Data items

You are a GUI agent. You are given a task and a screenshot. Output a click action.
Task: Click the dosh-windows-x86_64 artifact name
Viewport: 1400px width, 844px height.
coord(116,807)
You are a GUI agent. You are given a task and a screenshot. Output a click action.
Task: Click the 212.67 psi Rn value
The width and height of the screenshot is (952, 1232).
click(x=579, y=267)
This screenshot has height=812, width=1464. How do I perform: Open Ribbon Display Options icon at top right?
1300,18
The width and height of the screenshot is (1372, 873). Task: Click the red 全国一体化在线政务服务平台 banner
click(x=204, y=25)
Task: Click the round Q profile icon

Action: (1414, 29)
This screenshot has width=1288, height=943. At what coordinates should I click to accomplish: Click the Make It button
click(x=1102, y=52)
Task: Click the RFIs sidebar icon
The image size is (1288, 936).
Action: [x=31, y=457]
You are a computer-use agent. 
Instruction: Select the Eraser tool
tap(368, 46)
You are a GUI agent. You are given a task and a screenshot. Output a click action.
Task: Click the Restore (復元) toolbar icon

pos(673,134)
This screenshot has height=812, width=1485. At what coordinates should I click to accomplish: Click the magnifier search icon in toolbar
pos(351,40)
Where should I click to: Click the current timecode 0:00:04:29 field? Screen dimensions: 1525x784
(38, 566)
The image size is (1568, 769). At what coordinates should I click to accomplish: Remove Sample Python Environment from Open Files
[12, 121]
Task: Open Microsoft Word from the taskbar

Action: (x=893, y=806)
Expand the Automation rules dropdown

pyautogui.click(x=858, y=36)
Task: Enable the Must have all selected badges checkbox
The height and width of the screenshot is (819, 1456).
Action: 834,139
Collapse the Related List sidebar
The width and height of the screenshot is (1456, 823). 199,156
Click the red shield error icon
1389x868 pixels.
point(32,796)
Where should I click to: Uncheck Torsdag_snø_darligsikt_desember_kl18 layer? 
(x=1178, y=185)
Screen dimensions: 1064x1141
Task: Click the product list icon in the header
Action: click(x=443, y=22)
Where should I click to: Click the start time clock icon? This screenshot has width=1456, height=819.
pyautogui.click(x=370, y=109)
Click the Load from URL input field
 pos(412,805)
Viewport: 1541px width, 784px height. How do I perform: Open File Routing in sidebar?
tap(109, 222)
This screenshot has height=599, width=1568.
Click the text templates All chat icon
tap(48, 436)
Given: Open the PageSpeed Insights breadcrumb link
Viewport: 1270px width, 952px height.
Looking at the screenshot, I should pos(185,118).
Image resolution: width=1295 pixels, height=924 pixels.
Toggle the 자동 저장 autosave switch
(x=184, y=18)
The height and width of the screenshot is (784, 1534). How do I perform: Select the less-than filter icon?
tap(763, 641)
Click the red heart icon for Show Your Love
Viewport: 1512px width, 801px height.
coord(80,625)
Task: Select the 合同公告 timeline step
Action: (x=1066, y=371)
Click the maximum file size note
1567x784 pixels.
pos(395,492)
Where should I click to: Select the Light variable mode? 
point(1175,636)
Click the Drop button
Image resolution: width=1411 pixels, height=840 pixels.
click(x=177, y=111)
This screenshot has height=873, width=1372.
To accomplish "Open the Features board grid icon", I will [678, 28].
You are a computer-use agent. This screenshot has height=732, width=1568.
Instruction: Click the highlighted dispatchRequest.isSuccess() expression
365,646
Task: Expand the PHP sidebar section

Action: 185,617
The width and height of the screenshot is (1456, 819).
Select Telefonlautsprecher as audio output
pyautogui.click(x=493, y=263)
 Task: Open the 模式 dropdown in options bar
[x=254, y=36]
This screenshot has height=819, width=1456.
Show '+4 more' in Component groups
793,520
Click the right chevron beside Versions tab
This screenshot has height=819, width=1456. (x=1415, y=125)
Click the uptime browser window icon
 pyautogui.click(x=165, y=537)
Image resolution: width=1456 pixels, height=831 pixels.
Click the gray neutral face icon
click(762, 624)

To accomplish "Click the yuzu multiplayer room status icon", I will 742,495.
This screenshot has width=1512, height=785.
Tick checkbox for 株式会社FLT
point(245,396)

§ **TO DO**
Print each record again. Nothing may be left out.

§ **EXERCISE SOLUTION**
You are a GUI agent. You are given a task and a screenshot. Output a click action.
Task: Click the dosh-windows-x86_64 artifact name
Viewport: 1400px width, 844px height.
coord(116,807)
You are a GUI agent. You are given a task and a screenshot. Output a click action.
Task: Click the 212.67 psi Rn value
The width and height of the screenshot is (952, 1232).
click(x=579, y=267)
This screenshot has height=812, width=1464. How do I perform: Open Ribbon Display Options icon at top right?
1300,18
The width and height of the screenshot is (1372, 873). Task: Click the red 全国一体化在线政务服务平台 banner
click(x=204, y=25)
Task: Click the round Q profile icon

Action: (1414, 29)
This screenshot has width=1288, height=943. At what coordinates should I click to accomplish: Click the Make It button
click(x=1102, y=52)
Task: Click the RFIs sidebar icon
The image size is (1288, 936).
Action: [x=31, y=457]
You are a computer-use agent. 
Instruction: Select the Eraser tool
tap(368, 46)
You are a GUI agent. You are given a task and a screenshot. Output a click action.
Task: Click the Restore (復元) toolbar icon

pos(673,134)
This screenshot has height=812, width=1485. At what coordinates should I click to accomplish: Click the magnifier search icon in toolbar
pos(351,40)
Where should I click to: Click the current timecode 0:00:04:29 field? Screen dimensions: 1525x784
(38, 566)
The image size is (1568, 769). At what coordinates should I click to accomplish: Remove Sample Python Environment from Open Files
[12, 121]
Task: Open Microsoft Word from the taskbar

Action: (x=893, y=806)
Expand the Automation rules dropdown

pyautogui.click(x=858, y=36)
Task: Enable the Must have all selected badges checkbox
The height and width of the screenshot is (819, 1456).
Action: 834,139
Collapse the Related List sidebar
The width and height of the screenshot is (1456, 823). 199,156
Click the red shield error icon
1389x868 pixels.
point(32,796)
Where should I click to: Uncheck Torsdag_snø_darligsikt_desember_kl18 layer? 
(x=1178, y=185)
Screen dimensions: 1064x1141
Task: Click the product list icon in the header
Action: click(x=443, y=22)
Where should I click to: Click the start time clock icon? This screenshot has width=1456, height=819.
pyautogui.click(x=370, y=109)
Click the Load from URL input field
 pos(412,805)
Viewport: 1541px width, 784px height. How do I perform: Open File Routing in sidebar?
tap(109, 222)
This screenshot has height=599, width=1568.
Click the text templates All chat icon
tap(48, 436)
Given: Open the PageSpeed Insights breadcrumb link
Viewport: 1270px width, 952px height.
Looking at the screenshot, I should pos(185,118).
Image resolution: width=1295 pixels, height=924 pixels.
Toggle the 자동 저장 autosave switch
(x=184, y=18)
The height and width of the screenshot is (784, 1534). How do I perform: Select the less-than filter icon?
tap(763, 641)
Click the red heart icon for Show Your Love
Viewport: 1512px width, 801px height.
coord(80,625)
Task: Select the 合同公告 timeline step
Action: (x=1066, y=371)
Click the maximum file size note
1567x784 pixels.
pos(395,492)
Where should I click to: Select the Light variable mode? 
point(1175,636)
Click the Drop button
Image resolution: width=1411 pixels, height=840 pixels.
click(x=177, y=111)
This screenshot has height=873, width=1372.
To accomplish "Open the Features board grid icon", I will [678, 28].
You are a computer-use agent. This screenshot has height=732, width=1568.
Instruction: Click the highlighted dispatchRequest.isSuccess() expression
365,646
Task: Expand the PHP sidebar section

Action: 185,617
The width and height of the screenshot is (1456, 819).
Select Telefonlautsprecher as audio output
pyautogui.click(x=493, y=263)
 Task: Open the 模式 dropdown in options bar
[x=254, y=36]
This screenshot has height=819, width=1456.
Show '+4 more' in Component groups
793,520
Click the right chevron beside Versions tab
This screenshot has height=819, width=1456. (x=1415, y=125)
Click the uptime browser window icon
 pyautogui.click(x=165, y=537)
Image resolution: width=1456 pixels, height=831 pixels.
Click the gray neutral face icon
click(762, 624)

To accomplish "Click the yuzu multiplayer room status icon", I will 742,495.
This screenshot has width=1512, height=785.
Tick checkbox for 株式会社FLT
point(245,396)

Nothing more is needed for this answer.